## Start Passage to read
Aggressive campaigning in 1863 by columns of California and Kansas troops, including the massacre of a village of Shoshonis at Bear River in present Idaho by a force commanded by Colonel Patrick E. Connor, abruptly ended these tribes’ forays. Meanwhile, on the plains east of the Rocky Mountains, conflicts were mostly confined to bands of Kiowas, Kiowa-Apaches, Arapahos, and occasionally Comanches, who stopped wagon trains bound over the Santa Fe Trail; elsewhere, the Lakotas and Pawnees maintained traditional conflicts with each other, encounters with but incidental impact on regional white settlement.
Cheyennes and Arapahos
Of all the plains tribes, the Cheyennes and Arapahos appear to have been the least confrontational with white settlers during the early 1860s. Both tribes had been in the region for decades. The Cheyennes, Algonkian-speaking people whose agriculturalist forebears migrated from the area of the western Great Lakes, had occupied the buffalo prairies east of the Missouri River by the late seventeenth century. With the acquisition of horses their migration proceeded, and over the next few decades the Cheyennes ventured beyond the Black Hills as far north as the Yellowstone River and south to below the Platte River. By the first part of the nineteenth century, the tribe had separated into northern and southern bodies that still maintained strong band and family relationships. In the conflicts that followed over competition for lands and game resources, the Cheyennes became noted fighters who forged strong intertribal alliances with the Lakotas and the Arapahos. The Arapahos, Algonkian speakers possibly from the area of northern Minnesota, had located west of the Missouri River by at least the late 1700s and probably very much earlier, and by the early nineteenth century were variously established in what is now Montana, Wyoming, South Dakota, Nebraska, and Colorado. Their alliance with the Cheyennes extended back to the Cheyennes’ entrance onto the eastern prairies, when both were semisedentary peoples, and was grounded in mutual enmity (at that time) toward the Lakotas’ growing regional domination as well as intertribal trade considerations. (Like the Cheyennes, in time the Arapahos gravitated into northern and southern regional divisions, with the southern group eventually coalescing in the area that included south-central Colorado.) Despite occasional Cheyenne-Arapaho rifts, mutual warfare with surrounding groups during the early 1800s solidified their bond and presently included the Lakotas; together, the three tribes variously fought warriors of the Kiowas and Crows, and in the central plains Arapaho and Cheyenne warriors drove the Kiowas and Comanches south of the Arkansas River. A relatively small tribe, the Arapahos were driven by circumstances to become resourceful in the face of intertribal conflicts and the potential adversity wrought by the presence of Anglo-Americans.
## End Passage to read
## Start Data records
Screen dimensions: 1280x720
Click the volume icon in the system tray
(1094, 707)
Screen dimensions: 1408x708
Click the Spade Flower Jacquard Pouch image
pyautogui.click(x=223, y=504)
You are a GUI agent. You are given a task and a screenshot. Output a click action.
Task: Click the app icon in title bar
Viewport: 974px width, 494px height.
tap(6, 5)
## End Data records
## Start Data records
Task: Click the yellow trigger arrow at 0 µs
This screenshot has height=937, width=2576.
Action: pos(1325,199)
## End Data records
» Requirements:
(A) In the passage on the Cheyennes and Arapahos, who commanded the force that massacred a Shoshoni village at Bear River?
(B) The passage on the Cheyennes and Arapahos names present-day states where the Arapahos were established by the early nineteenth century. List them all.
(C) Continue the passage on the Cheyennes and Arapahos from its last sentence.

» Answers by task:
(A) Colonel Patrick E. Connor

(B) Montana, Wyoming, South Dakota, Nebraska, Colorado

(C)
Treaty of Fort Wise
In 1851, the Cheyennes and Arapahos subscribed to the Treaty of Fort Laramie, which assigned them land lying between the North Platte River on the north and the Arkansas River on the south running from the area of the Smoky Hill River west into the Rocky Mountains. By the late 1850s the southern divisions of both tribes ranged through central Kansas and eastern Colorado as they pursued their hunting and warring routine with enemy tribes, and for the most part ignored the gradual inroads of whites into their country. In 1857 the Southern Cheyennes experienced a confrontation with troops at Solomon’s Fork, Kansas, and their subsequent attitude toward whites had become one of tolerance and avoidance. During the Colorado gold rush and the concomitant movement by whites into and through the territory, most of the Cheyennes and Arapahos remained peaceable, and peace factions headed by Black Kettle and White Antelope of the Cheyennes and Little Raven of the Arapahos sought to continue that status. But the tide of emigration associated with the gold rush, particularly along the Platte and Arkansas valleys, led government authorities to impose new strictures on the Indians.
In 1861, these chiefs touched pen to the Treaty of Fort Wise, a document that surrendered most of the Indian territories as previously acknowledged by the Fort Laramie Treaty and granted them instead a triangular-shaped tract along and north of the upper Arkansas River in eastern Colorado, where they would henceforth receive government annuities and learn to till the land. The accord, however, did not include the consent of all Cheyennes and Arapahos living in the Platte country, and those leaders who signed drew enduring resentment from the northerners who were resisting such changes. Many of the affected people, including the band of Southern Cheyenne Dog Soldiers who repudiated the concept of any territorially confining pact, continued their age-old pursuits in the buffalo country, and refused to move onto the new reservation. Similarly, the Kiowas and Comanches, to the south, remained disinclined to participate in the treaty.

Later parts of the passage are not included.